Ah, finally back to work. The lungs seem to cooperating again, and while not 100%, boy, it felt good to be back to the Academy. Also, being back meant that I was able to finally begin testing some of these couch-bound speculations from the past couple of weeks!

Shown in this first figure is a metanetwork representation of a Late Miocene, shallow marine community from the Dominica Republic. These data were compiled by one of my graduate students, Rachel Hertog. Recall that each sphere represents a set of one or more species that potentially share the same predators and prey. The guilds are colour-coded, but we’ll ignore that for now. The links between guilds represent sets of trophic interactions. This paleocommunity has 29 guilds and 139 guild-level links. The guilds range from phytoplankton to epifaunal benthic carnivores to pelagic carnivorous fish.
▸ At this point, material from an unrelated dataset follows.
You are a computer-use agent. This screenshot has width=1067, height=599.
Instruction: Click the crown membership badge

There are 130 species in the community.

I ran topological-only and fully dynamic simulations of bottom-up perturbation on species-level networks derived from this metanetwork. The perturbation is a progressive reduction of primary productivity, implemented as a progressive reduction in the size of all four primary production guilds. The second figure shows the results. The fully dynamic results (in yellow) exhibit the typical CEG result. The topological-only results are shown in aqua. As expected, topological extinction underestimates the scale of extinction possible, and follows a predicted “exponential-type” of increase. Notice, however, that the pattern takes a little “hop” at an approximate perturbation magnitude of 0.67. Note, also, that it is at precisely this point that the dynamic results show the typically rapid increase in secondary extinction level.
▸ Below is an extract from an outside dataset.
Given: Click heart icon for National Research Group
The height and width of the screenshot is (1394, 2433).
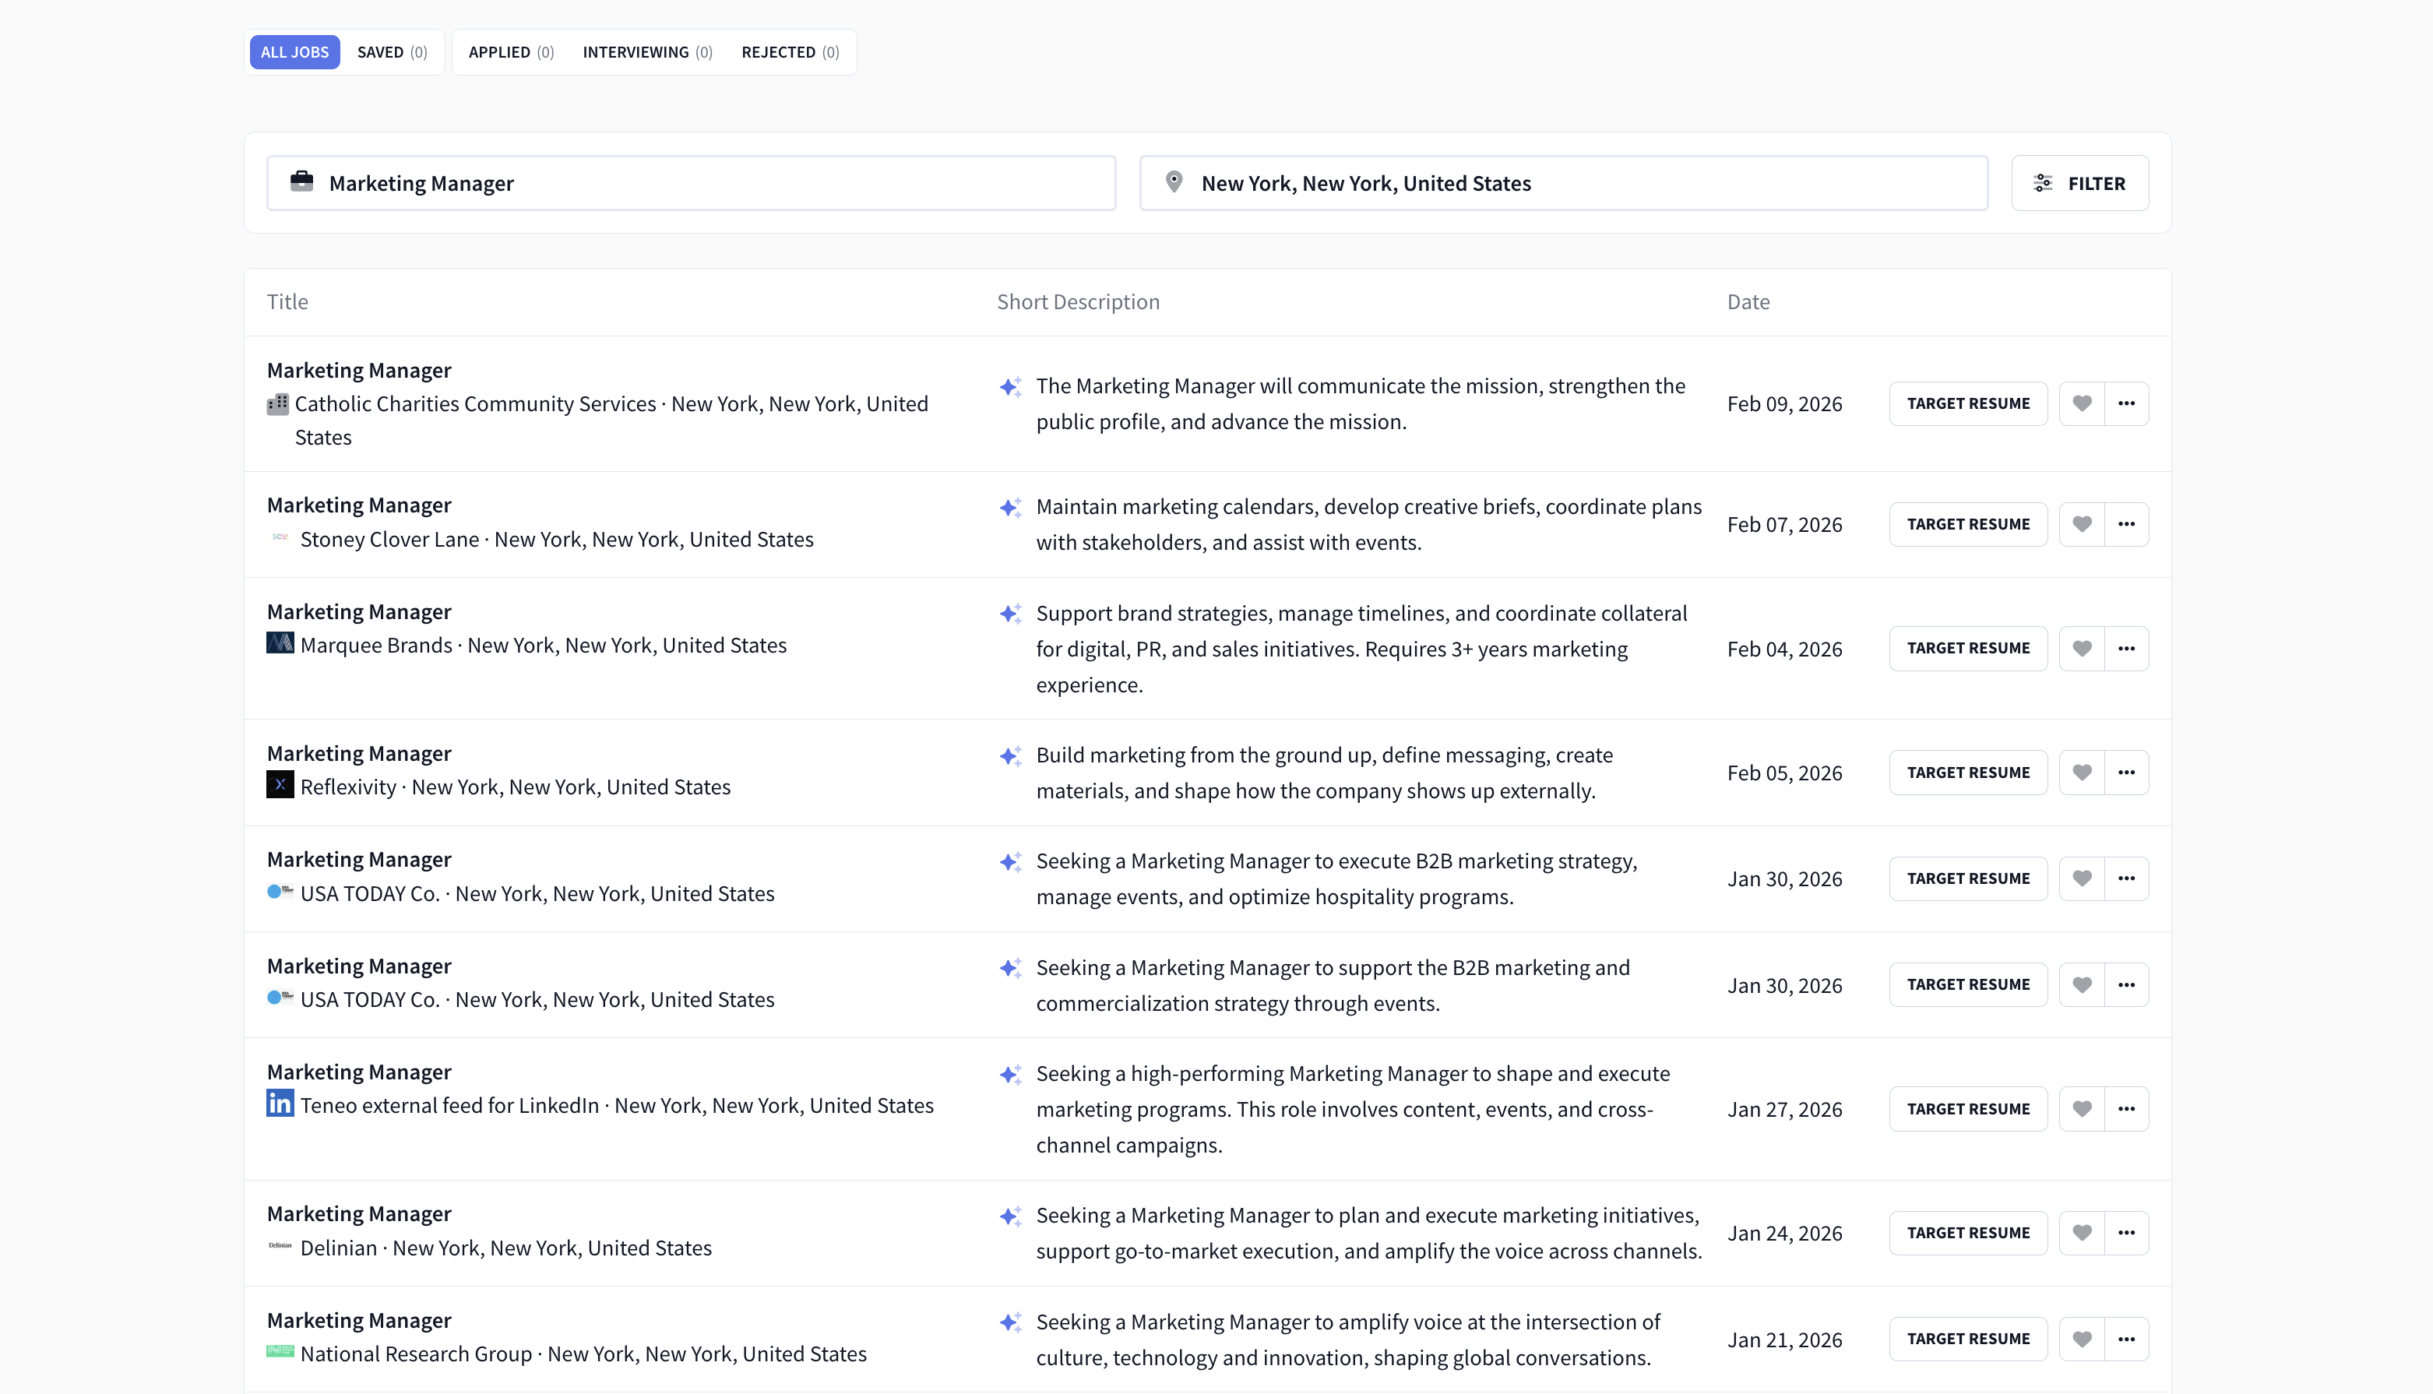Looking at the screenshot, I should [2082, 1338].
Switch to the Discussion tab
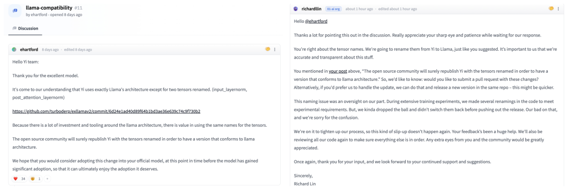Image resolution: width=570 pixels, height=190 pixels. coord(25,29)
Topological-only and dynamic results of bottom-up perturbation.

An examination of the topological results reveal that the hop is due to the complete extinction, at that point, of two guilds: epifaunal herbivores, and shallow infaunal herbivores. These two guilds consume the macroalgae/seagrass guild exclusively. That this is the predicted point of extinction can be checked analytically. Remarkably, it explains the discontinuous/catastrophic increase seen in the dynamic results. There are five guilds that include these herbivore guilds as prey, and they are all carnivorous or omnivorous macroinvertebrates and fish, shallow infaunal, epifaunal and pelagic. All these consumers have a wide array of prey guilds, but the loss of the two herbivore guilds represent a significant enough loss of resources that the compensation of the predators, represented in the model as increases of interaction strength with remaining prey, causes top-down cascades strong enough to in turn cause the rise in secondary extinctions. The dramatic increase is, of course, also a function of the fact that the other producer guilds and their primary consumers are being perturbed. One of the next steps will be to repeat these simulations, but to perturb the herbivores only. And the really next big and tedious step is to work out the analytical predictions of the topological scenario.